**MATERIAL PROVIDED**.
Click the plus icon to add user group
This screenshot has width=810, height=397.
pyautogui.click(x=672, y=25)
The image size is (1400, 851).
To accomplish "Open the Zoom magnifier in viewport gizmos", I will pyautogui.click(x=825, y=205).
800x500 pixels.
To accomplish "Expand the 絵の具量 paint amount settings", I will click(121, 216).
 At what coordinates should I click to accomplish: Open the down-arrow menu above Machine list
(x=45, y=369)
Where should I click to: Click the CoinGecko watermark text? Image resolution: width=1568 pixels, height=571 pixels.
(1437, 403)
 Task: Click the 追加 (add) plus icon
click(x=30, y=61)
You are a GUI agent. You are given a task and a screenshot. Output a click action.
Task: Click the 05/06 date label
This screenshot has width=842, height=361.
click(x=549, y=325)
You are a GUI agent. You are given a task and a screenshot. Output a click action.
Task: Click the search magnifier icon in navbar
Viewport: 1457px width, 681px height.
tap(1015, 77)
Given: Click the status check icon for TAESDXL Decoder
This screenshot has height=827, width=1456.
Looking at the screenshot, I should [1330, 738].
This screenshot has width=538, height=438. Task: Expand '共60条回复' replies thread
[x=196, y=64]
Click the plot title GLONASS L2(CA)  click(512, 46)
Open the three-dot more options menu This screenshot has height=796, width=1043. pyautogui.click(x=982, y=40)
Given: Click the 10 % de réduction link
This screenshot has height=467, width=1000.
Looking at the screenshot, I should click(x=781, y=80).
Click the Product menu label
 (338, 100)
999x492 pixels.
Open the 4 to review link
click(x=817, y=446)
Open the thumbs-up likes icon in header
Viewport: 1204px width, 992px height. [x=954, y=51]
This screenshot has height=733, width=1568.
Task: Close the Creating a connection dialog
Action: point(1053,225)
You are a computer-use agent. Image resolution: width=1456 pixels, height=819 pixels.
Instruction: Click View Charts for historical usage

**WORK TO DO**. Swap "thumbs-up" for "heart" in everything from the line containing "Click the plot" down to the end of the material, changing nothing else. Return only those lines.

**WORKED SOLUTION**.
Click the plot title GLONASS L2(CA)  click(512, 46)
Open the three-dot more options menu This screenshot has height=796, width=1043. pyautogui.click(x=982, y=40)
Given: Click the 10 % de réduction link
This screenshot has height=467, width=1000.
Looking at the screenshot, I should click(x=781, y=80).
Click the Product menu label
 (338, 100)
999x492 pixels.
Open the 4 to review link
click(x=817, y=446)
Open the heart likes icon in header
Viewport: 1204px width, 992px height. [x=954, y=51]
This screenshot has height=733, width=1568.
Task: Close the Creating a connection dialog
Action: point(1053,225)
You are a computer-use agent. Image resolution: width=1456 pixels, height=819 pixels.
Instruction: Click View Charts for historical usage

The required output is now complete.